At least, that’s what Cary Elwes and Mandy Patinkin did.

Well, say they did that. Still, would they learn to fence with both hands or just one and flip the film over in post production?

I vote “learn to fence with both hands.” I fenced for a while … purely recreationally. We routinely switched hands just to break things up. I think it is very reasonable to suppose they learned both hands.

The swordplay you see in films and television (yes, even Game of Thrones) bears little resemblance to actual edged weapon combat. Swordsmen would never beat each others blades against one another deliberately as that would damage the edge; they would dodge or use shields to deflect an opposing blade while aspiring to contact with their own blade. Real sword fights are over in a few strokes at most, hence why Rob Reiner had to work to extend the fight in The Princess Bride to such length.


Actual moves (those the director wants) are practiced, period. The cast of the first Conan were trained by a Kendo instructor.

The final duel in Rob Roy proved that the director is the one who makes the sword fight great, not the choreographer-trainer. Framing during the duel was perfect throughout, allowing the audience to maintain a sense of direction. No useless close-ups or gore scenes. It forced the trainer (William Hobbes) to do realistic choreographs and coups. No going around it.

Cary’s book on the filming of PB is an excellent read.

Most films with very little budget for realism, they would hire a coordinator who come up with the scene and the actors would just practice that. No need to waste time learning theory or how to actually fence. Good films with good budget will go all out with the training.

They’d have to do more than just flip the film over in post, at least, if they wanted it to be seamless. They’d have to have reversed versions of the character’s outfits, and maybe build double sets. In PB, for example, right before Wesley reverses hands, they fight their way up a stone staircase. If they’d flipped the film after he switches hands, the staircase would be going down in the opposite direction. Also, their belts and scabbards would have to be reversed, but that’s an easier fix - their outfits are otherwise pretty symmetrical. Of course, they don’t swap hands at the same time, so even if they did reverse the film, Patinkin, at the very least, would still need to spend some time training with his off-hand.

I’m not sure the extent to which using your non-dominant hand for things other than fine manipulation (like writing) is an issue, though.

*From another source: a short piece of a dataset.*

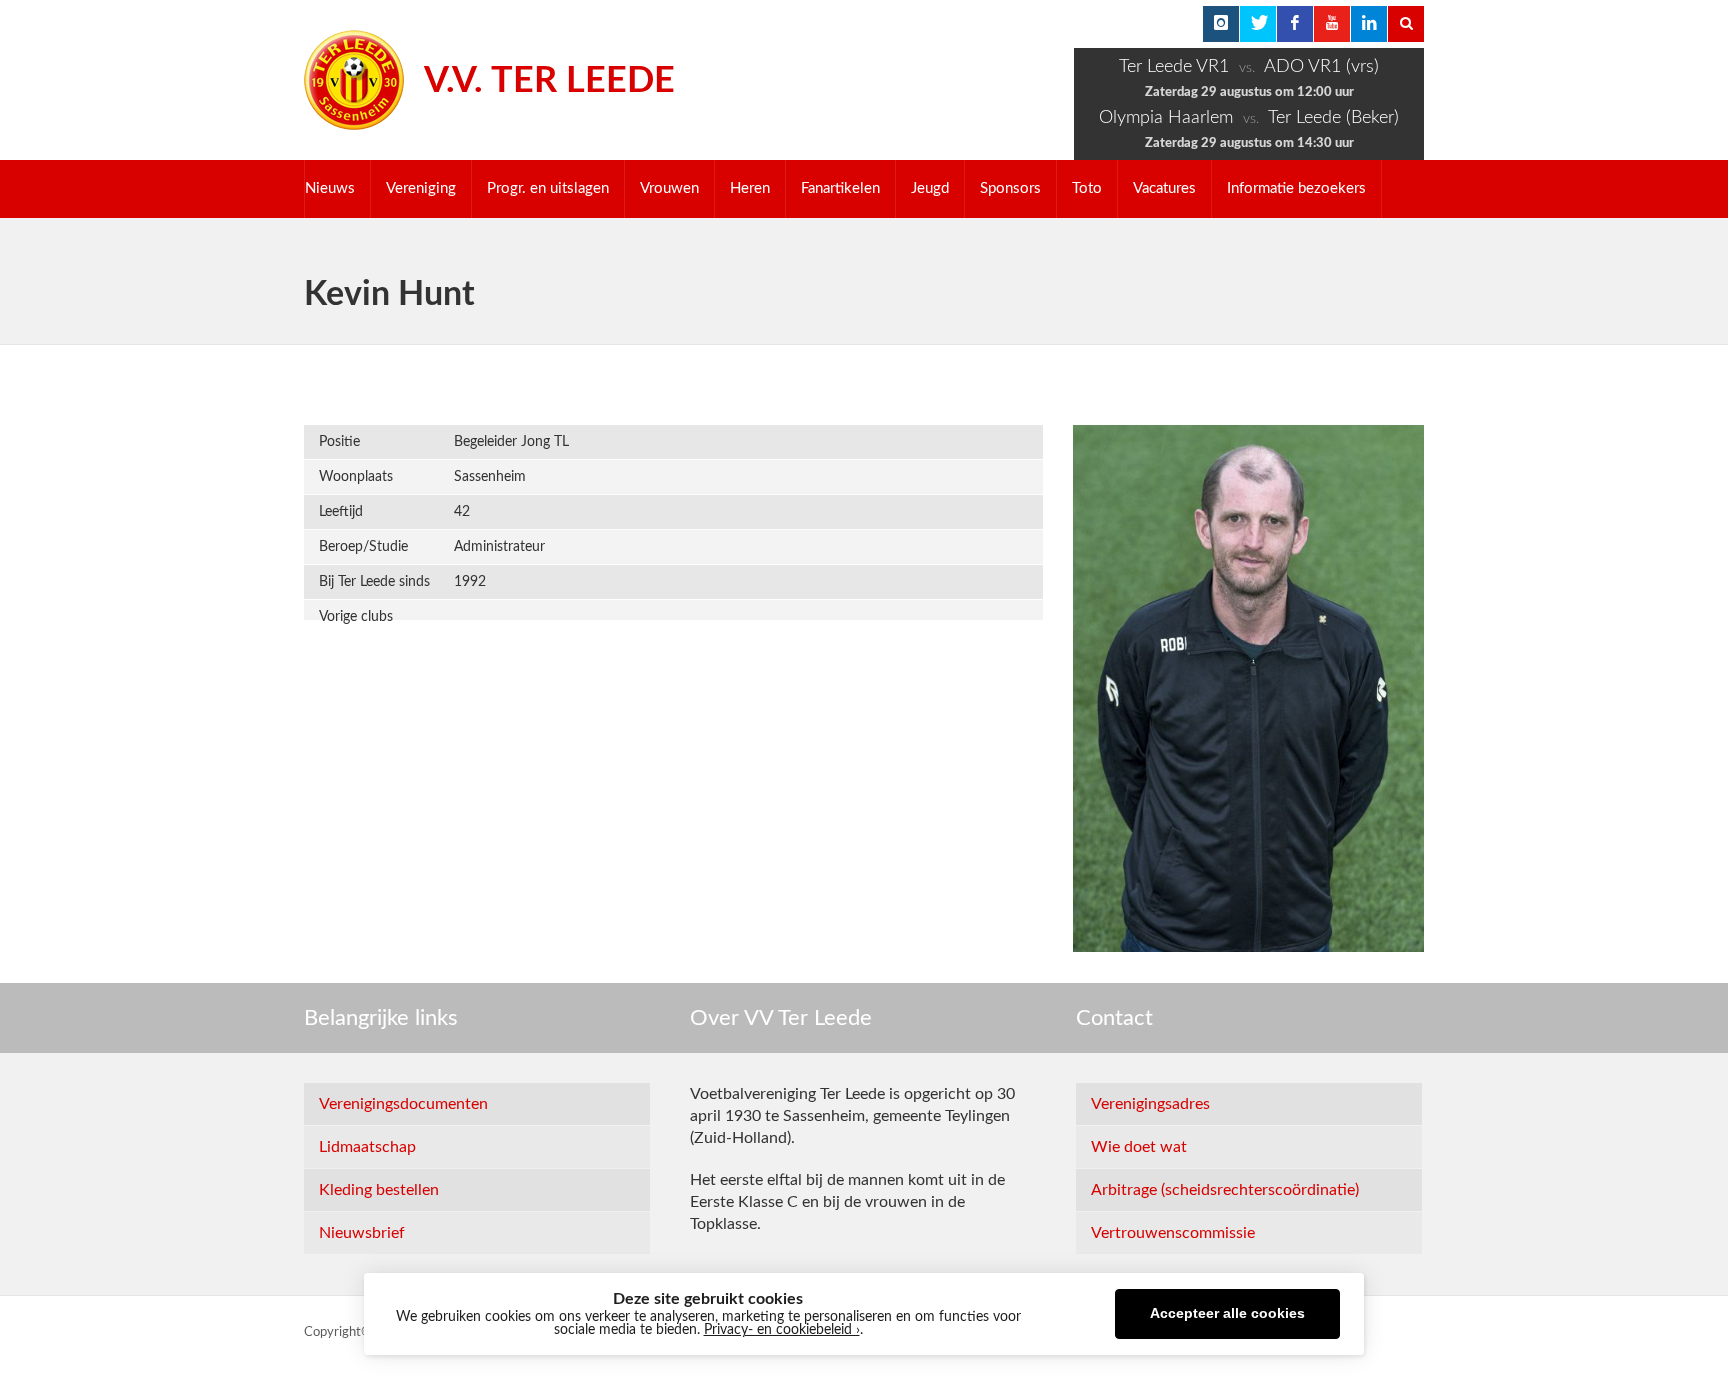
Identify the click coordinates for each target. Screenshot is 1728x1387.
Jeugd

Look at dancers whose choreography requires precise arm movements, and they’re generally pretty precise with both arms, not just the dominant one.

FWIW, the sword fight in The Princess Bride is just a bit under three minutes long. Longer than a real sword fight, sure, but it’s pretty zippy for a movie duel. The fight at the end of Rob Roy is almost twice that long.

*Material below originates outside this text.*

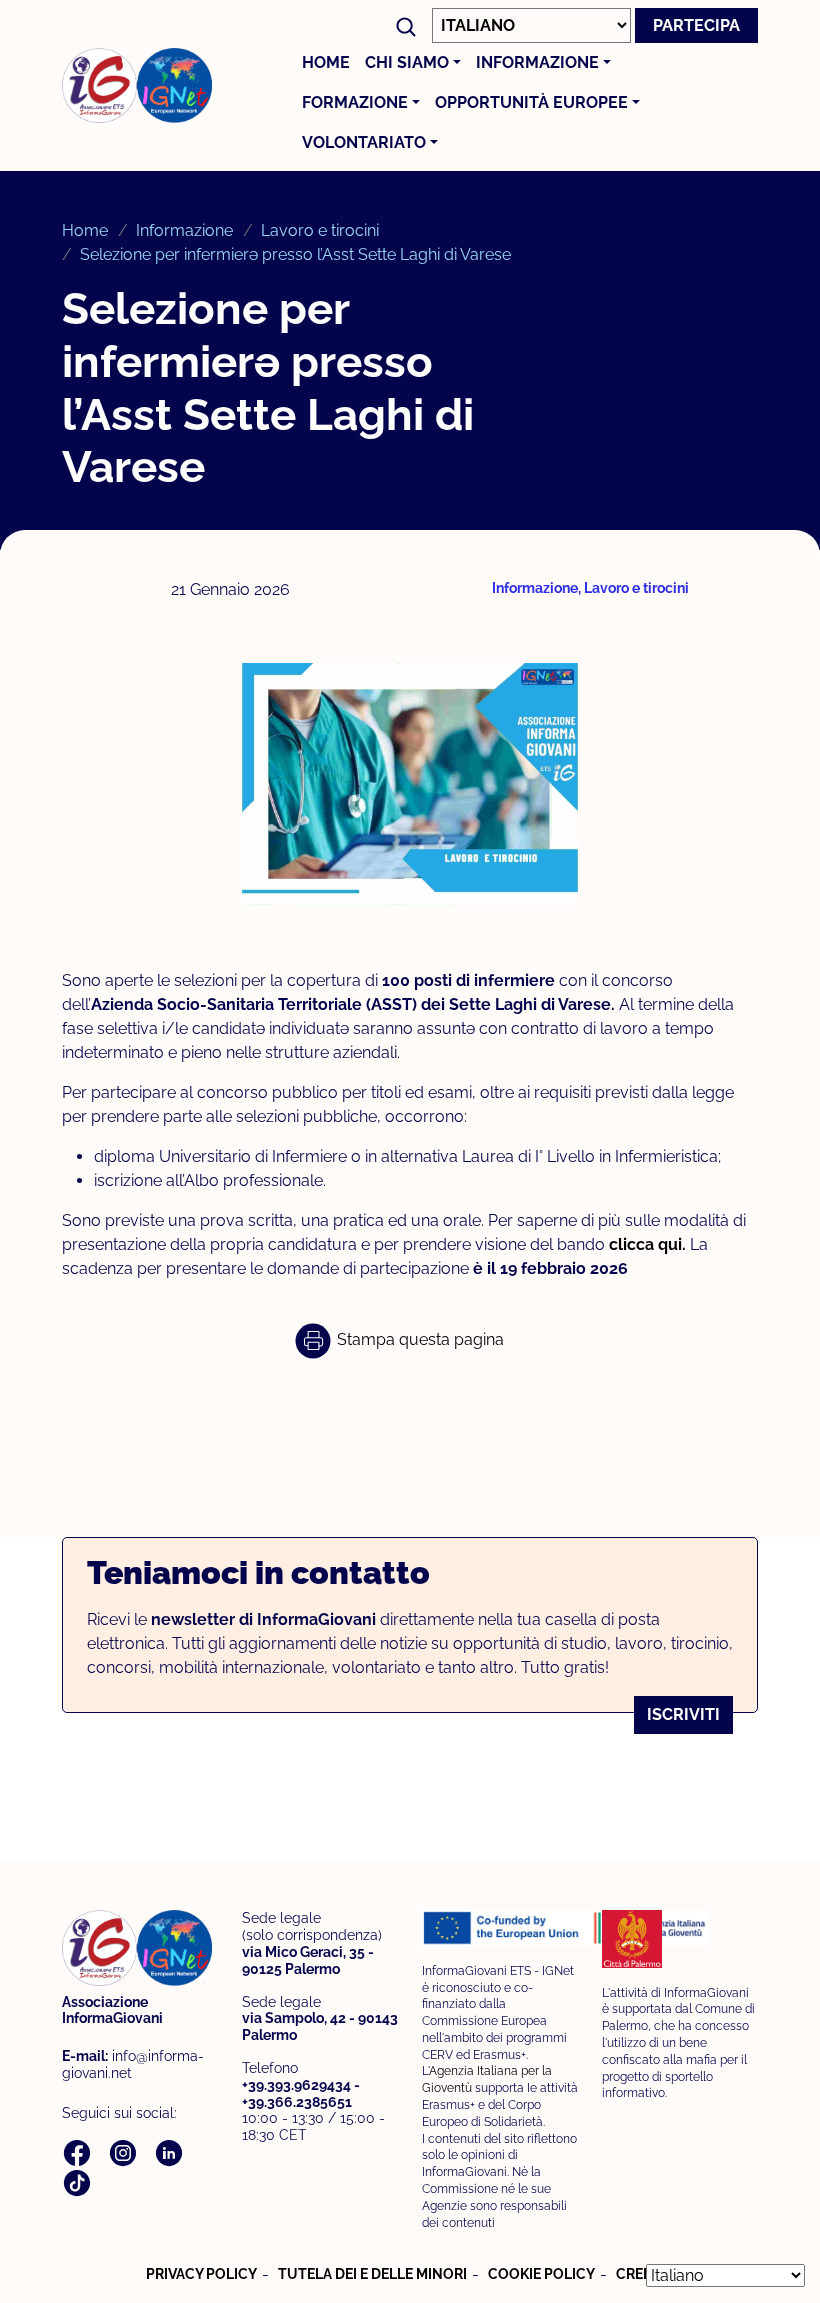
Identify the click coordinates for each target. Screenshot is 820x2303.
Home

Real sword fights with rapiers and sabers generally follow the right-of-way system simply because fighters are trained that way. So you still have a lot of parries and wards. With medieval long sword fighting, it’s all a matter of timing your blow to get past the shield and land a telling blow on the opponent’s armor. With katanas, swords aren’t really meant to clash, except for some trapping moves using the spine of the blade. I cringe whenever they show katanas clashed edge-to-edge repeatedly.

So, all those references in period fencing texts about how to properly parry and beat, just fantasy?

And you don’t parry with the sharp edge of your blade. You should always do so with the forte/ricasso, which isn’t sharpened.